» Aim of the exercise
All records below are to be repeated precisely, with nothing added.

(Items from a dataset)
=== Begin Enclosure ===

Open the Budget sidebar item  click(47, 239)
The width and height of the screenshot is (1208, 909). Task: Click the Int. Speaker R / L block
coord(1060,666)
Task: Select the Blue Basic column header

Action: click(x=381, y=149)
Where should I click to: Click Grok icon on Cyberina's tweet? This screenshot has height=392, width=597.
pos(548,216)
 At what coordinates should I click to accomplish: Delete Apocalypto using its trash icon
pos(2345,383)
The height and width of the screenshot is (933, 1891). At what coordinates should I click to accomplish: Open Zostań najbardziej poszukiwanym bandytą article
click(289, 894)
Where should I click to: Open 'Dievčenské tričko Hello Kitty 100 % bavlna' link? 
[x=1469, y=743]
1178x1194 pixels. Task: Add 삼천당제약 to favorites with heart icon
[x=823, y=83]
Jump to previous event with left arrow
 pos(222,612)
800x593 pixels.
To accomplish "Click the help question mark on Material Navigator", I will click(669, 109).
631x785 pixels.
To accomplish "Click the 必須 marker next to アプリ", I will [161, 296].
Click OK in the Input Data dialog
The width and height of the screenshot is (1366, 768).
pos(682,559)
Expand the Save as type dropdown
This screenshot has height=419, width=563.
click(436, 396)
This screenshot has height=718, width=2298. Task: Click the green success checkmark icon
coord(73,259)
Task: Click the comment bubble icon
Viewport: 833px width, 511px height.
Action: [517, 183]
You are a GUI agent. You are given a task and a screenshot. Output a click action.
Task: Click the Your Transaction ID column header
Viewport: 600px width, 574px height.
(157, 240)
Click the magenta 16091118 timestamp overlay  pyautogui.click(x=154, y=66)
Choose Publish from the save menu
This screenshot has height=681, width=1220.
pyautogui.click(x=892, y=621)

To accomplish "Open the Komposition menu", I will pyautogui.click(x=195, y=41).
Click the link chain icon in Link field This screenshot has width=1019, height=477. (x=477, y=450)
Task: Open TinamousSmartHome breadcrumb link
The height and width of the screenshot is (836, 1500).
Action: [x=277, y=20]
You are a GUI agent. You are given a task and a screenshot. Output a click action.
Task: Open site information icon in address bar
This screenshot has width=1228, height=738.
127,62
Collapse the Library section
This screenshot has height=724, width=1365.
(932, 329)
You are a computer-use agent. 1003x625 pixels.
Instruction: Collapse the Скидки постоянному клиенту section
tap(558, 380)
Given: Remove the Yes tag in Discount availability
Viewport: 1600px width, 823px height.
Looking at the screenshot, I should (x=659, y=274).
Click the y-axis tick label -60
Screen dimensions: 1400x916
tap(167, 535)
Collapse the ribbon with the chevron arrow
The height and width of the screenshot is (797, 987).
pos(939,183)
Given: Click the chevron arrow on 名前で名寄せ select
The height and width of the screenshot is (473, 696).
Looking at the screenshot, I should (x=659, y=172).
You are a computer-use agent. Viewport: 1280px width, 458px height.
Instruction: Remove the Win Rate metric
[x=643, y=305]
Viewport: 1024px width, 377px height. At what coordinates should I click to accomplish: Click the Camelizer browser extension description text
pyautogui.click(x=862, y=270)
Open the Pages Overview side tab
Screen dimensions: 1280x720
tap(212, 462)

=== End Enclosure ===

» Exercise output
Open the Budget sidebar item  click(47, 239)
The width and height of the screenshot is (1208, 909). Task: Click the Int. Speaker R / L block
coord(1060,666)
Task: Select the Blue Basic column header

Action: click(x=381, y=149)
Where should I click to: Click Grok icon on Cyberina's tweet? This screenshot has height=392, width=597.
pos(548,216)
 At what coordinates should I click to accomplish: Delete Apocalypto using its trash icon
pos(2345,383)
The height and width of the screenshot is (933, 1891). At what coordinates should I click to accomplish: Open Zostań najbardziej poszukiwanym bandytą article
click(289, 894)
Where should I click to: Open 'Dievčenské tričko Hello Kitty 100 % bavlna' link? 
[x=1469, y=743]
1178x1194 pixels. Task: Add 삼천당제약 to favorites with heart icon
[x=823, y=83]
Jump to previous event with left arrow
 pos(222,612)
800x593 pixels.
To accomplish "Click the help question mark on Material Navigator", I will click(669, 109).
631x785 pixels.
To accomplish "Click the 必須 marker next to アプリ", I will [161, 296].
Click OK in the Input Data dialog
The width and height of the screenshot is (1366, 768).
pos(682,559)
Expand the Save as type dropdown
This screenshot has height=419, width=563.
click(436, 396)
This screenshot has height=718, width=2298. Task: Click the green success checkmark icon
coord(73,259)
Task: Click the comment bubble icon
Viewport: 833px width, 511px height.
Action: [517, 183]
You are a GUI agent. You are given a task and a screenshot. Output a click action.
Task: Click the Your Transaction ID column header
Viewport: 600px width, 574px height.
(157, 240)
Click the magenta 16091118 timestamp overlay  pyautogui.click(x=154, y=66)
Choose Publish from the save menu
This screenshot has height=681, width=1220.
pyautogui.click(x=892, y=621)

To accomplish "Open the Komposition menu", I will pyautogui.click(x=195, y=41).
Click the link chain icon in Link field This screenshot has width=1019, height=477. (x=477, y=450)
Task: Open TinamousSmartHome breadcrumb link
The height and width of the screenshot is (836, 1500).
Action: [x=277, y=20]
You are a GUI agent. You are given a task and a screenshot. Output a click action.
Task: Open site information icon in address bar
This screenshot has width=1228, height=738.
127,62
Collapse the Library section
This screenshot has height=724, width=1365.
(932, 329)
You are a computer-use agent. 1003x625 pixels.
Instruction: Collapse the Скидки постоянному клиенту section
tap(558, 380)
Given: Remove the Yes tag in Discount availability
Viewport: 1600px width, 823px height.
Looking at the screenshot, I should (x=659, y=274).
Click the y-axis tick label -60
Screen dimensions: 1400x916
tap(167, 535)
Collapse the ribbon with the chevron arrow
The height and width of the screenshot is (797, 987).
pos(939,183)
Given: Click the chevron arrow on 名前で名寄せ select
The height and width of the screenshot is (473, 696).
Looking at the screenshot, I should (x=659, y=172).
You are a computer-use agent. Viewport: 1280px width, 458px height.
Instruction: Remove the Win Rate metric
[x=643, y=305]
Viewport: 1024px width, 377px height. At what coordinates should I click to accomplish: Click the Camelizer browser extension description text
pyautogui.click(x=862, y=270)
Open the Pages Overview side tab
Screen dimensions: 1280x720
tap(212, 462)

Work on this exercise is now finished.